Paul di Resta says it was a thrill to have a frontrunning car in qualifying for the Italian Grand Prix

The Force India driver was fast throughout all three segments of qualifying, and ultimately set the fourth fastest time in Q3. He will, however, start in ninth place thanks to a five-place gearbox penalty.

Regardless of the penalty, the Scot agreed that it was a thrill to be so close to the front of the field during the session.

"It was, and what was nice about it was that each time we went out on track we were able to keep improving and improving and do something," he said.

"Even in Q1 it was quite strange how long the session was. We went out, did a run, were in P4, and the team said they were confident I was through, so I sat in the garage. When we get into Q3 I knew if I could keep improving on my laptime then I would be in the top five.
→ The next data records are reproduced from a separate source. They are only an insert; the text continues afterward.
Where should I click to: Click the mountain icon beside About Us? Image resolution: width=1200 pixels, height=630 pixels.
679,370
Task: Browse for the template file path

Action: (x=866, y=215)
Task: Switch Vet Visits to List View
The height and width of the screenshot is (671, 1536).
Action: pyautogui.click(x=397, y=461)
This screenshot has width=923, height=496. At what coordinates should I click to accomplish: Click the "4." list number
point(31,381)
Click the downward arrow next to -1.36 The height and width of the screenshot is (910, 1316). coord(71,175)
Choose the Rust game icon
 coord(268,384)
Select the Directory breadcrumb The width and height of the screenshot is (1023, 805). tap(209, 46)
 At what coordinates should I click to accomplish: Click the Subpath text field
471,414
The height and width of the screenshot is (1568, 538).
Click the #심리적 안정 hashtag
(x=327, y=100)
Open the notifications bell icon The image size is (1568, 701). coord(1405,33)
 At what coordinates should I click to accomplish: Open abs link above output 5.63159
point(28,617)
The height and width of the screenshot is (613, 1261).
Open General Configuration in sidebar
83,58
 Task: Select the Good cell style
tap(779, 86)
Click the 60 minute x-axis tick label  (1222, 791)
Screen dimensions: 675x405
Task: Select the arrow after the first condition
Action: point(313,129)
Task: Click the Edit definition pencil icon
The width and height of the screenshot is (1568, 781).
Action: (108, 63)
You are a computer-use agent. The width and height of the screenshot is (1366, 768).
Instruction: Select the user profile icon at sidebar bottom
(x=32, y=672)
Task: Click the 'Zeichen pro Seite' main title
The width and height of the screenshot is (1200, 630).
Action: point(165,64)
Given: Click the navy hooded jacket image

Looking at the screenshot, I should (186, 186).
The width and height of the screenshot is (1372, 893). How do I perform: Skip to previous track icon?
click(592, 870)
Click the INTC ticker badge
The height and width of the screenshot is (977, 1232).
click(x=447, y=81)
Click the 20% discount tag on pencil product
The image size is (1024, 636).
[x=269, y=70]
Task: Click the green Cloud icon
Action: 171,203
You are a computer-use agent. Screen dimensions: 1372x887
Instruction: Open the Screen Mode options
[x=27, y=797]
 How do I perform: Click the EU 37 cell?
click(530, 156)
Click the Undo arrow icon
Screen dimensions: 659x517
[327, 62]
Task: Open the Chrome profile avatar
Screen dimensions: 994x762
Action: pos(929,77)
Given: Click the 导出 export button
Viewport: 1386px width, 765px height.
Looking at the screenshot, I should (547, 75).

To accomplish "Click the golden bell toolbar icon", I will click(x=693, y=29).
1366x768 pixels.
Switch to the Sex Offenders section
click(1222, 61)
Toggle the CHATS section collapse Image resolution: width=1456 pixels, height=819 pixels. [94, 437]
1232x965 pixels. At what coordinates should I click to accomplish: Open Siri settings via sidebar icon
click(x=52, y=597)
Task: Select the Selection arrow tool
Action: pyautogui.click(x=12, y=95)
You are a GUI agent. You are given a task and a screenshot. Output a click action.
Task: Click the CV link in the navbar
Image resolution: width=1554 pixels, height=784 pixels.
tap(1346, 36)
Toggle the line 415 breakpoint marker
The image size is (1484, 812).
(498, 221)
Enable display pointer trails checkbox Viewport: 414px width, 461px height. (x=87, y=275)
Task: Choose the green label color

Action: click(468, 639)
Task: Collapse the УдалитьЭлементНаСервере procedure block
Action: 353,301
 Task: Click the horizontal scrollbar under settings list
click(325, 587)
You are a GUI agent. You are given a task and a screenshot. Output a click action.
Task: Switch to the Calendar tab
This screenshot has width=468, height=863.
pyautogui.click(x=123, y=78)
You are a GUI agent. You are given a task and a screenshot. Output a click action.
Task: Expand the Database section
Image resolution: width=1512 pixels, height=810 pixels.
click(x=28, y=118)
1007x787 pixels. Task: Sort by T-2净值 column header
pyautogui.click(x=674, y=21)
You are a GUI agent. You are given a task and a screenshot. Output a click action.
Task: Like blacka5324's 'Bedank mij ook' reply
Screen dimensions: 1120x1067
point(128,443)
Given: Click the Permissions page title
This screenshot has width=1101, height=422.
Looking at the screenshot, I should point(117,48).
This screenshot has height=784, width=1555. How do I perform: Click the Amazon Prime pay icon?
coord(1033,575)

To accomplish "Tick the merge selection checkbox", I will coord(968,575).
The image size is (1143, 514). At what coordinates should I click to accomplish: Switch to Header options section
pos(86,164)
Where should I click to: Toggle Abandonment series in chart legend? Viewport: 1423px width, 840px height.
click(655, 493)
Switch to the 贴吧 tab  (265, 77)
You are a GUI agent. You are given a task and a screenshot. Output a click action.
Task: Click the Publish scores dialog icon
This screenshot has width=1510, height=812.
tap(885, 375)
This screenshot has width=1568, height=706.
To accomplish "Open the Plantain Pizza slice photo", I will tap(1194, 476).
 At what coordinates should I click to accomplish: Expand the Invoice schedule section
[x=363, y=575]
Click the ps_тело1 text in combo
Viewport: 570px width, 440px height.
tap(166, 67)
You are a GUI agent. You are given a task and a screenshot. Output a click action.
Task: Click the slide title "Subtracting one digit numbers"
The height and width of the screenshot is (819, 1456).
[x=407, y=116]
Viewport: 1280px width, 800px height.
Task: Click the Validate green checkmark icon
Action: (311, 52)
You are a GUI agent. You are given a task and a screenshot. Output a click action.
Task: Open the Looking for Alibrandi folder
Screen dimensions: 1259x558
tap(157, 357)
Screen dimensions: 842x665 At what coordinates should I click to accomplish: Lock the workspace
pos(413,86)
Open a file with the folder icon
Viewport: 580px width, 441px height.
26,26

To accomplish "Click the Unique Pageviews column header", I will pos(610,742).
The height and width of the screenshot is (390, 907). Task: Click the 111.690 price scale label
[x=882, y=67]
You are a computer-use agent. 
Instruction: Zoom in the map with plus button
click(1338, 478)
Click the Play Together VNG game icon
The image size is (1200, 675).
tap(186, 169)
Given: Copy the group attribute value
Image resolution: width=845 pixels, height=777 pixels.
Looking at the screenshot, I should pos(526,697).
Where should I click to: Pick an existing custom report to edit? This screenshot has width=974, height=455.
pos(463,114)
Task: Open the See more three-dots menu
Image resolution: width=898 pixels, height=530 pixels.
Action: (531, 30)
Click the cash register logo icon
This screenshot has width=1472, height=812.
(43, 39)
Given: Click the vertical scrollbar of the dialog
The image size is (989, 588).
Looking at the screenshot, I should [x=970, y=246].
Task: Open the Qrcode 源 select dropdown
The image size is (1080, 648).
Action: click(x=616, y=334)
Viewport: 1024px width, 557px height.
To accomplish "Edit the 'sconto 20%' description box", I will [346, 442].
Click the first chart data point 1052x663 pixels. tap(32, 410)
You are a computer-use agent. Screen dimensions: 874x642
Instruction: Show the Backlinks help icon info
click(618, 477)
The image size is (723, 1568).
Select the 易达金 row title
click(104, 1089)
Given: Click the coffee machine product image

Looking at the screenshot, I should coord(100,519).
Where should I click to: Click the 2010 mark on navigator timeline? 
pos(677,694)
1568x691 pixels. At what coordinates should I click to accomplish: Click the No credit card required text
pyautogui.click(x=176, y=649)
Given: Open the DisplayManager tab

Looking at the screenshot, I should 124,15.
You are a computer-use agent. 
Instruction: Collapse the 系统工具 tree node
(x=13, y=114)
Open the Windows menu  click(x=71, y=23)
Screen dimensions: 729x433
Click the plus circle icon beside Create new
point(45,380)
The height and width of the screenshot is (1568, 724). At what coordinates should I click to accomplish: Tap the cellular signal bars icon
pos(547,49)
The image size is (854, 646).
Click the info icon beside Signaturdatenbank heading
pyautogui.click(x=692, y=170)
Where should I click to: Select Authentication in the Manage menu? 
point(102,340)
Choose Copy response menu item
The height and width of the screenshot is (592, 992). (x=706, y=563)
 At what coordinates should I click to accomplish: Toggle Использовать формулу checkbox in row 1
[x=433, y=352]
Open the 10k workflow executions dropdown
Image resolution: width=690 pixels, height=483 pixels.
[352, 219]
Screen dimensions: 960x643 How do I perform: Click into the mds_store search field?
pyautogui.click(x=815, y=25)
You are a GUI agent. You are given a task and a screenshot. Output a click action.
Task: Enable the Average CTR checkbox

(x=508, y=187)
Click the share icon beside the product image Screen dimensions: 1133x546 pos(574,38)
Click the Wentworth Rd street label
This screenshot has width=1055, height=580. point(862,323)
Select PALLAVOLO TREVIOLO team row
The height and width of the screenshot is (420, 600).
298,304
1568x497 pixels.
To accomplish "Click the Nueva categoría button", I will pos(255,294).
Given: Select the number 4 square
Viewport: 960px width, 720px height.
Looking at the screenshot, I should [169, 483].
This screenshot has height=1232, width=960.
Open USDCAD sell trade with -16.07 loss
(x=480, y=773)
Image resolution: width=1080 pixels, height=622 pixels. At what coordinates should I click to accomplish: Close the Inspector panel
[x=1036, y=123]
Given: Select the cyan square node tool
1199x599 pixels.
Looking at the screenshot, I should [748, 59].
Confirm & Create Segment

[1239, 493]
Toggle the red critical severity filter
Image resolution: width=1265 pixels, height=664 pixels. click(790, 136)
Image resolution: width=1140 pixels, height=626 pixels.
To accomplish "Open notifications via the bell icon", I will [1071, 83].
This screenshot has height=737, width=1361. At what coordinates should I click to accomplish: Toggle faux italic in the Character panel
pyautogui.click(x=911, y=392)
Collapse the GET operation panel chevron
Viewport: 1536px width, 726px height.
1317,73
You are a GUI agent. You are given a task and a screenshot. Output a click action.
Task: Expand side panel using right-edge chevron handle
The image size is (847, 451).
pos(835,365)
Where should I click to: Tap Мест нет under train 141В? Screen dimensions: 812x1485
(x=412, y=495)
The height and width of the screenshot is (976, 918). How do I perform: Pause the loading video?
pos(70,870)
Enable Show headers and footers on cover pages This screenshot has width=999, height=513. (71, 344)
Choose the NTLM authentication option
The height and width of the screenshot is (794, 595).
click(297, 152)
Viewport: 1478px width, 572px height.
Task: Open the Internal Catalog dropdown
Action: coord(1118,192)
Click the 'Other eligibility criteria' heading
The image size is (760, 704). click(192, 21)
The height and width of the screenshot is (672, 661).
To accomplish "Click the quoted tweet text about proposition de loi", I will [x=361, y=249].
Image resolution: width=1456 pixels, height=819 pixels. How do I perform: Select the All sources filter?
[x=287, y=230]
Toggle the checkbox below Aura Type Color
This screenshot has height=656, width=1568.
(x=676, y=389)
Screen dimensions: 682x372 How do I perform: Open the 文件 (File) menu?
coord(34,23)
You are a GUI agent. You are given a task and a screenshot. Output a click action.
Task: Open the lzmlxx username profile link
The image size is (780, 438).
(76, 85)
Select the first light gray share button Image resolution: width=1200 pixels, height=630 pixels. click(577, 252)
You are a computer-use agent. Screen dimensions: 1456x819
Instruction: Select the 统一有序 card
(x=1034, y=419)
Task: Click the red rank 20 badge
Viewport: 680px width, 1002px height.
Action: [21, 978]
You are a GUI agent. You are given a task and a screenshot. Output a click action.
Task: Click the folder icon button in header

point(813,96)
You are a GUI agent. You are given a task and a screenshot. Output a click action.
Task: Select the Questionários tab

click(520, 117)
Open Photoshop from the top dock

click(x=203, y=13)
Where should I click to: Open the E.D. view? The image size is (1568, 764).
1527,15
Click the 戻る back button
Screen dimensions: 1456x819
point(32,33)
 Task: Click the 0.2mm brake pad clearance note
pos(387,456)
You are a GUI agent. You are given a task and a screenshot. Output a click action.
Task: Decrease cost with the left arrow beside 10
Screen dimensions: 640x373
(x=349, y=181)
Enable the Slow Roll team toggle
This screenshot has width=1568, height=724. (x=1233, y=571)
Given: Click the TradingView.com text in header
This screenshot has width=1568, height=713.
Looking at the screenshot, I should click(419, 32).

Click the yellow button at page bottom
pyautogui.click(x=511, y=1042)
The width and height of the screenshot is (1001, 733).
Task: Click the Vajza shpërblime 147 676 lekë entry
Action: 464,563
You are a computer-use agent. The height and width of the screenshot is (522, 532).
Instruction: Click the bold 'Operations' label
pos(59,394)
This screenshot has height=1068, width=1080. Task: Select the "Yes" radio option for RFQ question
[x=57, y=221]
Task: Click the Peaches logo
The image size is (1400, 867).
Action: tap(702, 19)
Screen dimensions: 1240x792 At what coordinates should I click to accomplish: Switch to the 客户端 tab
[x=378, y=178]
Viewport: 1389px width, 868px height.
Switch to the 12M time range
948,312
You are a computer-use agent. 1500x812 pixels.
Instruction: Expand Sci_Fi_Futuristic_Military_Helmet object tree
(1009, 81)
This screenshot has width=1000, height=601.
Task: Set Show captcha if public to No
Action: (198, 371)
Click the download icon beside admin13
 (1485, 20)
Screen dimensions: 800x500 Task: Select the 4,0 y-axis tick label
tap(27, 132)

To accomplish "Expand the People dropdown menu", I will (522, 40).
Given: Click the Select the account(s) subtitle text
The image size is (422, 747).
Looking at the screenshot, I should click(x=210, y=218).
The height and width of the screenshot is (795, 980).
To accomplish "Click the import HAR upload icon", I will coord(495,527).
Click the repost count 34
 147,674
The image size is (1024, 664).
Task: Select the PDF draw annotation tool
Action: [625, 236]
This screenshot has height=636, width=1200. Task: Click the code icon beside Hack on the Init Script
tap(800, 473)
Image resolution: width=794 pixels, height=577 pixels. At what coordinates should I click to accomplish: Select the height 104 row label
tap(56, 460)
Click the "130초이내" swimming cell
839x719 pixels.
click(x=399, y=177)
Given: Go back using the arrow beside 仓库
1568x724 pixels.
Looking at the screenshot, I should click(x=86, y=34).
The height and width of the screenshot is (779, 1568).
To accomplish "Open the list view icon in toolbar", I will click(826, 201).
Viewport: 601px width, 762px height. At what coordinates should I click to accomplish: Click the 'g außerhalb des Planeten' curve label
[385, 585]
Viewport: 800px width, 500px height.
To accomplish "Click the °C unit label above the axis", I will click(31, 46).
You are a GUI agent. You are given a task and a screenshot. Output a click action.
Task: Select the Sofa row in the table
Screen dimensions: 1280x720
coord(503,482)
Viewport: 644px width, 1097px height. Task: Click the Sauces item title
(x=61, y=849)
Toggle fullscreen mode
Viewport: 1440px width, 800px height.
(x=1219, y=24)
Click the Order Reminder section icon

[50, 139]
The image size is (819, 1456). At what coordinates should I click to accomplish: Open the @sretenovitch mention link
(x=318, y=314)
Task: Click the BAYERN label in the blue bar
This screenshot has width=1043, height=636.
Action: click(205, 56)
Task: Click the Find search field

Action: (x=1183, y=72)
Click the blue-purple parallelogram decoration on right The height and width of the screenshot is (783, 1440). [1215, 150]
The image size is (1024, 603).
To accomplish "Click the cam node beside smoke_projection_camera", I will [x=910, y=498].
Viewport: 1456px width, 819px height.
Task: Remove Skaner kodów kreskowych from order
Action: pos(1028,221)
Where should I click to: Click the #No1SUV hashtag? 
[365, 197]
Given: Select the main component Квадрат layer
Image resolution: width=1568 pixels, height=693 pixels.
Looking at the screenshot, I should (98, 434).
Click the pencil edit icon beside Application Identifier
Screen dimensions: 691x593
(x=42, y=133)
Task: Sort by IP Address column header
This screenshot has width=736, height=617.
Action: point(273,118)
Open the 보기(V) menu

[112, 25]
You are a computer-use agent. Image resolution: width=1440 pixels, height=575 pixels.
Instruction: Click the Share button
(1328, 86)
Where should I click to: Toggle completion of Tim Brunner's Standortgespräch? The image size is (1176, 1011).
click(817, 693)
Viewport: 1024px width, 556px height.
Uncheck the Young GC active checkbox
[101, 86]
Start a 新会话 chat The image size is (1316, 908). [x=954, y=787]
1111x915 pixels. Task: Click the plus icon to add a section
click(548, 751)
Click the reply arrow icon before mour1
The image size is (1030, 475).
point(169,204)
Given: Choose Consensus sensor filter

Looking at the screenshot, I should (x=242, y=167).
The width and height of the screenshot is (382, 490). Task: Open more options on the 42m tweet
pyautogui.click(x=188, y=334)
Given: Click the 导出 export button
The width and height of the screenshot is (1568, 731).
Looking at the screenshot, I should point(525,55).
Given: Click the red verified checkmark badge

"You have to give the guys credit. We obviously had a good simulator session and a good baseline to come here. We had a good philosophy, and each time we went on track we slowly dialled it in.

"Third in final practice, I was little hesitant as to whether we would be able to repeat that. But we ran in the top four throughout all of qualifying, and that shows the speed was there throughout the whole day.

"Unfortunately I start ninth, but if there was any day you need a result like that to influence your race and put you in a points position, then it was today. We're still in the top 10, we're starting in the points, so we really just need to look ahead."

According to di Resta, the trick to turning the qualifying pace into a race result will be speed on full tanks.

"The speed is there, we just have to hope we can do it on high fuel because we have been at a disadvantage to people around us at that point in the race.

"I'm certainly not ruling out tomorrow that's going to be the case.

"The first corner is the focus point, getting through that, a good launch is what you need. I'll take it step by step. The race is not obviously won at the beginning, it's won at the end."